Are there any risks involved in using the 'Password' grant type for machine to machine scenario's?

I am designing web load tests and I first used the grant type ‘client_credentials’ but later noticed this does not mimic real user scenario’s enough and more important: my pipeline rules weren’t executed.

So, I created some users and realized I then need to do some ‘user-password’ stuff. Luckily, I found I can enable this in the dashboard for my machine 2 machine application.

But I read documentation this is not from a security viewpoint a good practice, enabling the grant-type ‘Password’. Is this correct because I cannot find another way of doing web load tests with my test users, with have different roles etc?

By the way, in examples I read the grant type should be ‘password’, but for me only the following worked:

“grantType” : “

Hi @evert,

If you are representing users then you aren’t using a Machine to Machine flow. M2M in the context of Auth0 is a different way of saying Client Credentials, more or less.

If you need to get user access tokens for testing, you are still representing a user, albeit test users. As for the risks; yes, there are risks associated with the Resource Owner Password Grant (ROPG).

In order to use the ROPG:

  • Your application must handle user passwords. This leaves the possibility of mishandling plaintext passwords (logging, improper storage, etc.).
  • You are opening an endpoint to accept username/password pairs directly. This broadens the attack surface of your implementation.

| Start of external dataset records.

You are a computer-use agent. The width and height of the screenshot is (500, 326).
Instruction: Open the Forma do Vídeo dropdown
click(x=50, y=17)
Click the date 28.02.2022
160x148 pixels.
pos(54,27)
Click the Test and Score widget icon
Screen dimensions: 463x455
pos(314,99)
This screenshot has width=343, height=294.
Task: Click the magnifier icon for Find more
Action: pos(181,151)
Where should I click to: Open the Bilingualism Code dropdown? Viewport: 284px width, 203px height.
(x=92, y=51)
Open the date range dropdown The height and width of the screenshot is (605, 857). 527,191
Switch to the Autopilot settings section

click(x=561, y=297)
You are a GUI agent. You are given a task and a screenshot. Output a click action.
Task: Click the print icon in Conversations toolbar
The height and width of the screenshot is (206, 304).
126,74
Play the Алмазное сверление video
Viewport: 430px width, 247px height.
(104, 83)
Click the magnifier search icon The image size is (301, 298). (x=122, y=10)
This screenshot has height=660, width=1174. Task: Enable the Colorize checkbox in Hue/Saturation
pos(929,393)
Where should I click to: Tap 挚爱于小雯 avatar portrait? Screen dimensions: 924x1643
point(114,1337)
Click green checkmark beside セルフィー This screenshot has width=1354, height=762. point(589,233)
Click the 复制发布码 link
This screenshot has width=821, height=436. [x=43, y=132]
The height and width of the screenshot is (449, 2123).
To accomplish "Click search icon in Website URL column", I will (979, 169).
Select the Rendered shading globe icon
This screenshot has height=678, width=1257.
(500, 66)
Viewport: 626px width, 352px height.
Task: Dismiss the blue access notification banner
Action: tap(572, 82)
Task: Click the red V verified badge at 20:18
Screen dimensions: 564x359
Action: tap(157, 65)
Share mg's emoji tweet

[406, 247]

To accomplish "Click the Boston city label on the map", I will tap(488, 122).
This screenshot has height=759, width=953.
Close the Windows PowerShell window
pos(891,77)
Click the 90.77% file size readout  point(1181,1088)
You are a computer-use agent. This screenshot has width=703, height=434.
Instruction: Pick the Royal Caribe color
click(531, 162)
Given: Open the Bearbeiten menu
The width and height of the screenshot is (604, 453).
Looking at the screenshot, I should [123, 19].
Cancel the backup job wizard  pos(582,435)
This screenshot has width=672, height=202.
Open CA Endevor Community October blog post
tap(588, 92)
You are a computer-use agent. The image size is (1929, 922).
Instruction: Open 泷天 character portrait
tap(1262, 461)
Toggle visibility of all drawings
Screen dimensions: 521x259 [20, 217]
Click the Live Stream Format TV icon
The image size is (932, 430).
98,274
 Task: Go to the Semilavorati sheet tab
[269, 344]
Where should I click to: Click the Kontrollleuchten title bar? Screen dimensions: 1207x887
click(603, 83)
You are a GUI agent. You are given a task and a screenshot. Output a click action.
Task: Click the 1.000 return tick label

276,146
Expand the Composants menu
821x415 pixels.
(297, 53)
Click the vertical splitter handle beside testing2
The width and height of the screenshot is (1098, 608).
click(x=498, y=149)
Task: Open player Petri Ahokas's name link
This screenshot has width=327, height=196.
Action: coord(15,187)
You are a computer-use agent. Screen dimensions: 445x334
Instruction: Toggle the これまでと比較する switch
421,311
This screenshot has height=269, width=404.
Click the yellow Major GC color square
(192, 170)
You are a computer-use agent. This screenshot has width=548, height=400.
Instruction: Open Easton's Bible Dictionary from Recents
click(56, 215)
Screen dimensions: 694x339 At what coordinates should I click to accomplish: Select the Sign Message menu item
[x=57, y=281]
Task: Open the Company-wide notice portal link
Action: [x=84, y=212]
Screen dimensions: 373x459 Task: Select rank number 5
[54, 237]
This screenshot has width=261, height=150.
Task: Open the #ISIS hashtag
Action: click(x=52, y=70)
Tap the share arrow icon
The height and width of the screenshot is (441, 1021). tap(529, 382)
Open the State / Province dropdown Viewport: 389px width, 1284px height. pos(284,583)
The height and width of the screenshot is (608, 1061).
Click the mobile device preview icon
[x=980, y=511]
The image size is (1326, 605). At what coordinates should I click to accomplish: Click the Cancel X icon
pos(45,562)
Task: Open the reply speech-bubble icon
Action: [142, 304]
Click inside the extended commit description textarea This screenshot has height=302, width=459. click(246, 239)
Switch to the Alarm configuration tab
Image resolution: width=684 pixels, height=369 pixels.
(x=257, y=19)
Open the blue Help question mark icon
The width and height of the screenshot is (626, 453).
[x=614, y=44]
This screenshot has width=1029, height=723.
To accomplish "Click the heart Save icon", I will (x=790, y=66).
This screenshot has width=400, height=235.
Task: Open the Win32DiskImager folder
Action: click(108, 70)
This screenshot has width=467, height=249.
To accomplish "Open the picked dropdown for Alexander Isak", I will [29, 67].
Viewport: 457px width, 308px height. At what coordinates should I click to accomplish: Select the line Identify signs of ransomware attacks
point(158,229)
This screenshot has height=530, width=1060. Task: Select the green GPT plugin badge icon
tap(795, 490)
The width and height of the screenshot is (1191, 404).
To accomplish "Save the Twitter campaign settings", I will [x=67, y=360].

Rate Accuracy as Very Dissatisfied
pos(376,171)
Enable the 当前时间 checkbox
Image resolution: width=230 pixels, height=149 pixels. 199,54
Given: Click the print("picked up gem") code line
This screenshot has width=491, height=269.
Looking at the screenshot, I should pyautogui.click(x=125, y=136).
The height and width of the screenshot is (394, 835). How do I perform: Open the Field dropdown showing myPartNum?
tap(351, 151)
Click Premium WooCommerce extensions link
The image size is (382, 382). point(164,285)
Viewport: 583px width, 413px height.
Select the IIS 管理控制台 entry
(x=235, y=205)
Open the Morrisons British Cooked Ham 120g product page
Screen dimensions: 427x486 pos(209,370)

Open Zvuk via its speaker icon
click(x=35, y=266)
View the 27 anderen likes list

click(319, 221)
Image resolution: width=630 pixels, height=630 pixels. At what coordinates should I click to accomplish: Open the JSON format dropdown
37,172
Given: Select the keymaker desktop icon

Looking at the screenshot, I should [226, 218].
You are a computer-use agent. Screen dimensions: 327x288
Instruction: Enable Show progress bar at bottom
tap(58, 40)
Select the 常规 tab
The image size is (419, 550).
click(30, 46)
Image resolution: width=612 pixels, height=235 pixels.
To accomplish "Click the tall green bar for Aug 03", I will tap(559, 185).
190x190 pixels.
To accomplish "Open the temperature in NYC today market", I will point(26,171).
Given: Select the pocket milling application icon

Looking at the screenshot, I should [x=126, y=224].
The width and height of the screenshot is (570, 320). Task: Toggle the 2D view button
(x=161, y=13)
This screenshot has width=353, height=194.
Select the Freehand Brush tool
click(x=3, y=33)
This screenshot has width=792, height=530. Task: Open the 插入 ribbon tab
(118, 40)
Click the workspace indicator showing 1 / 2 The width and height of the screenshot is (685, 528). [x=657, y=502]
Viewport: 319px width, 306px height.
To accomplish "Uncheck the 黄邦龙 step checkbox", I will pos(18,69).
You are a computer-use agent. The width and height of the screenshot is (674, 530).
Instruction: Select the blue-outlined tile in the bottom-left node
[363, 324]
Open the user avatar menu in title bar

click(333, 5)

These are just a couple of examples of how this flow presents additional risk to your application. There may be other risks I have not touched on.

Realm support is an extension grant that allows different directories and specifications of those directories. You can find an example here.


Again, thanks for clarifying things for me! The terminology used is sometimes confusing. M2M is somewhat equivalent to Client Credentials, helps understand things a bit more.

Concerning the risks, maybe I will resort to Client-Credentials or if this is not an option, protect the endpoint with IP restrictions.

I think I can clarify a bit; Using the ROPG for testing user access tokens isn’t unheard of, but it’s important to understand the associated risks.